Medine’de devletin kurulmasıyla birlikte dinî liderliğin yanında dünyevî anlamda bir siyasî/sosyal lider konumuna da gelen Hz. Peygamber (sav), çeşitli bölgelere sahabilerinden valiler göndermeye başladığı gibi çevre ülkelerin krallarına ve devlet başkanlarına da bu yeni sıfatıyla tebliğ mektupları gönderdi ve İslâm’ın dinî ve dünyevî boyutlarına işaret etti.

Velhâsıl-ı Kelâm

Toplumsal uzlaşma sayesinde sağlanan Medine vesikası (kurucu yasa) ile birlikte ortaya çıkan Medine devleti, şüphesiz anayasal sosyal hukukun oluşumu ve gelişimi açısından sadece bir başlangıçtır. Medine devleti, hangi ırk ve hangi milletten olursa olsun millî güvenlik (can güvenliği) içinde barışçı bir şekilde birlikte yaşama modeli ekseninde bütün vatandaşlarına din ve vicdan özgürlüğü, sosyal hayata katılım, hür teşebbüs ve mülk edinme hakkı vermektedir.

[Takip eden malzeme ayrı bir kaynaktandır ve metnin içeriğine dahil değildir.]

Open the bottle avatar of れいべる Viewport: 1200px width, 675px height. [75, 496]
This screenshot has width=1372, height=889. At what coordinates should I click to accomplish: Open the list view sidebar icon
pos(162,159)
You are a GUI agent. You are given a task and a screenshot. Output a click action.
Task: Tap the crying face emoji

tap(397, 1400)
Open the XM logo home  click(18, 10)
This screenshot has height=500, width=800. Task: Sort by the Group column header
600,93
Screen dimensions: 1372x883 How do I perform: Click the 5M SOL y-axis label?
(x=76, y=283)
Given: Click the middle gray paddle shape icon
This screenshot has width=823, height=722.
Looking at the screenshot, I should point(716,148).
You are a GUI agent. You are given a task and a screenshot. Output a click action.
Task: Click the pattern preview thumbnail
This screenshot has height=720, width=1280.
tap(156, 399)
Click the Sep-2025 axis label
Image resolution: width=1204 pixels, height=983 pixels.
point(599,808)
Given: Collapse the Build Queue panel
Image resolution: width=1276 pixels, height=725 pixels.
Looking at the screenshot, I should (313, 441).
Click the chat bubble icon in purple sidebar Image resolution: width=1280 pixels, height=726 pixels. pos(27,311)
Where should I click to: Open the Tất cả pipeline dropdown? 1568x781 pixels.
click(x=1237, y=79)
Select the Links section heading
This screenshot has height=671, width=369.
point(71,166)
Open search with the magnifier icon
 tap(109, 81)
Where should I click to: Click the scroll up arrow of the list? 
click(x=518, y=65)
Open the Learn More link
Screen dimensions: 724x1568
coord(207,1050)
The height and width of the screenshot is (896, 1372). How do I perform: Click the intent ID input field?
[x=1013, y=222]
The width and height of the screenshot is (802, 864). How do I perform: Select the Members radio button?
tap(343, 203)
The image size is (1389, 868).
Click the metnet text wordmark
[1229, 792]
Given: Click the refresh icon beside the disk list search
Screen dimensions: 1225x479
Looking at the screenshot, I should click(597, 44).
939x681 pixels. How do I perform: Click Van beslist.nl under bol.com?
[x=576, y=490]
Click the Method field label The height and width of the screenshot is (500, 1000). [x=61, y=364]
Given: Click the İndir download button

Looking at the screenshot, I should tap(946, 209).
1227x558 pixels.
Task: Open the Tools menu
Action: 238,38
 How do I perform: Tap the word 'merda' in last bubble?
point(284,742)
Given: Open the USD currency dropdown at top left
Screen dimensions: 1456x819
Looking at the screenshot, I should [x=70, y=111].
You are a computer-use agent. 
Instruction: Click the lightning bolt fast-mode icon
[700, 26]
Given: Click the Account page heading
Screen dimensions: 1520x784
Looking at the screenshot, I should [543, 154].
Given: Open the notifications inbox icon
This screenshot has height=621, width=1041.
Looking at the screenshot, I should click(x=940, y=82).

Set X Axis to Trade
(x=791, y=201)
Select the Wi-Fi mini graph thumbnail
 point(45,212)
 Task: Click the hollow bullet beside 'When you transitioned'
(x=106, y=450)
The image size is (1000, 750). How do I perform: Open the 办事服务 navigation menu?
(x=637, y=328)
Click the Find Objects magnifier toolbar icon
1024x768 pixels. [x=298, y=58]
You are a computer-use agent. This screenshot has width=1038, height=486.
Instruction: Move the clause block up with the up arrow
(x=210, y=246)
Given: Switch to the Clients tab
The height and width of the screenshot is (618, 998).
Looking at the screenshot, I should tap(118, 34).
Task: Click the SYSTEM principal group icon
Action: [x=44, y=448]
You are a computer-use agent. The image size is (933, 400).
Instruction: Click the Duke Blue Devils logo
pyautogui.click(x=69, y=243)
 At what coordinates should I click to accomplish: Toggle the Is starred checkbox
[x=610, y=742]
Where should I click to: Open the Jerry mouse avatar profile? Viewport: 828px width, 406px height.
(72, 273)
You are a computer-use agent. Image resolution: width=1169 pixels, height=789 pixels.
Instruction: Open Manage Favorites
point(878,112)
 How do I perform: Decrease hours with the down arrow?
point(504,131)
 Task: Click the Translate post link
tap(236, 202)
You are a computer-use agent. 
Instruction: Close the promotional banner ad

Bundan sonra miras, ticaret (faiz yasağı) ve sadaka (zekât) ile ilgili âyetlerin gelmesiyle birlikte, İslâm devletinin sosyo-ekonomik ilkelerinin genel çerçevesi daha belirgin hâle gelmiş ve tarihte ilk kez Hz. Muhammed’in (sav) sayesinde vahiy kaynaklarıyla şekillenen örnek bir sosyal devlet modeli ortaya çıkmıştır.